BP: Dentro do processo de obras, tem vários fatores que causam atraso, como questões técnicas e orçamentárias. Mas muitas vezes o gestor de obra e a Prefeitura não conversam. E a gente entende que a população não tem o hábito de fiscalizar, porque não tem tanto acesso. Quantas vezes a gente vai lá no site da prefeitura para ver o que está acontecendo? A nossa proposta é fazer a população ter um engajamento maior. Então o jogador vai identificar esses problemas e nós vamos enviar uma mensagem para o gestor da obra perguntando por que isso está acontecendo. Como nossa plataforma não é só para a população, mas também para o gestor público, ele consegue ter esse contato. Nós queremos que todos recebam essa informação e que esse processo seja mais ágil e mais econômico.

 

JC: Como é feito o mapeamento da cidade?

BP: Tem algumas formas de fazer isso. Tem uma empresa que faz com drone, em 20 dias você tem toda a cidade mapeada. Tem também o Google Earth, em 3D, e o Google Street View, que é em foto. Uma das tecnologias que a gente está desenvolvendo lê a imagem e transforma ela em 3D, por meio da fotogrametria.

 

JC: Qual o valor do projeto? Vocês receberam algum tipo de apoio financeiro para colocar esse projeto em prática?

BP: O custo de implementação por cidade é 100 mil reais, já contemplando o envio do cardboard para algumas pessoas. Quem paga essa conta não é a cidade. Existem empresas interessadas nos benefícios da Citse, como a fiscalização de obras, e assim conseguimos juntar o bem público com o privado. Mas nesse início, a gente faz boostrapping, onde as próprias pessoas investem o seu tempo e seu dinheiro na execução. É mais difícil, mas é possível. E a gente também pretende fechar muitas parcerias.

 

JC: É uma parceria público-privado?

BP:  A ideia é que os players possam entrar em todas as obras públicas pelo menos. Obras privadas também vão poder usar a plataforma para divulgar seus trabalhos, mas é um desafio à parte. Mas a gente está incentivando uma parceria público-privada, porque funciona em muitos lugares do mundo. No fim das contas quem executa são empresas privadas, então não é só responsabilidade do governo.  

 

JC: De onde vem esse teu fascínio pela Realidade Virtual?

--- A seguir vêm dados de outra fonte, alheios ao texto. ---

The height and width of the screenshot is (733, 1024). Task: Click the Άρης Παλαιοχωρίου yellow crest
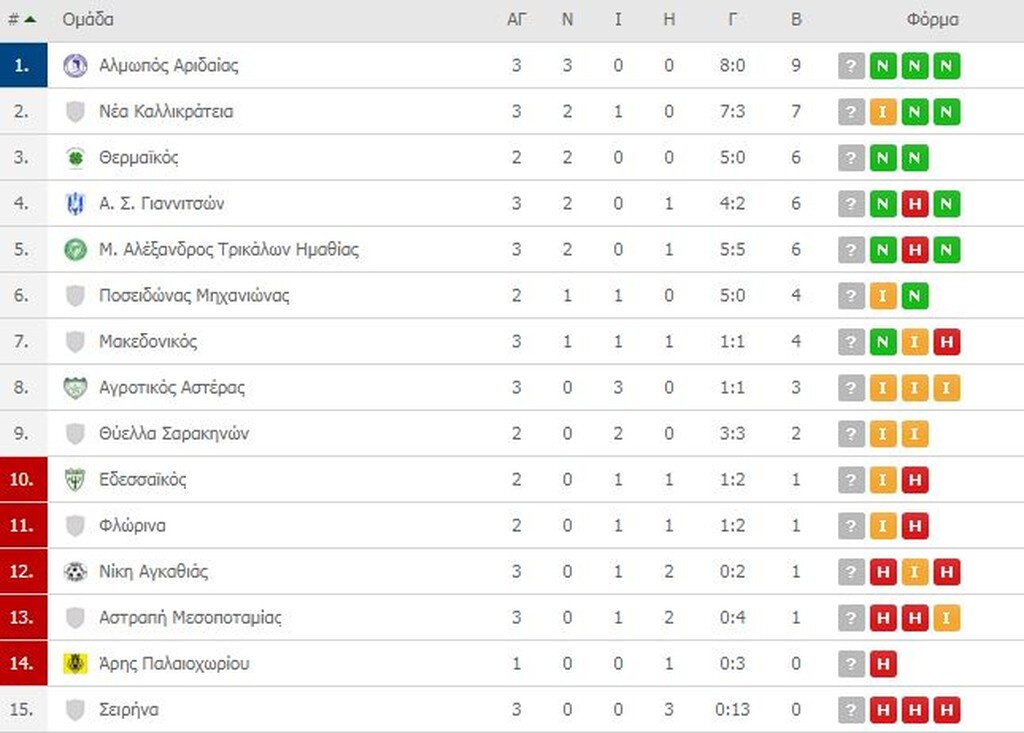point(75,664)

BP: Eu estou sendo muito questionada se estou apaixonada pela VR. Dizem que é um problema você ser apaixonado pela tecnologia, porque você fica cego naquilo.  Eu naturalmente sou uma pessoa apaixonada, eu me enfio de cabeça em tudo. Mas eu vi na realidade virtual uma possibilidade de melhorar o mundo que temos hoje. Nada mais do que isso. A gente testa novos mundos para melhorar o nosso. É por isso que eu sou tão encantada pela tecnologia.

 

JC: Você acha que podem surgir outras iniciativas parecidas com a Citse?

BP: Eu acredito que vão surgir muitas outras nessa linha sim. Por isso temos essa vontade de sermos pioneiros. Mas já temos novos lançamentos planejados, novas tecnologias, para que a Citse fique sempre à frente. Estamos querendo antecipar tendências. Então, sim, vão surgir várias. Mas a maioria das pessoas está pensando como aplicação. Por exemplo, estão fazendo muita campanha de vacinação para hospitais, campanha para vender um produto, e isso é prestação de serviço. O que nos difere na maioria das pessoas que fazem VR, principalmente no Brasil, é que estamos pensando na realidade virtual com plataforma, para que ela cresça sempre e inspire novos players a usarem a nossa cidade virtual.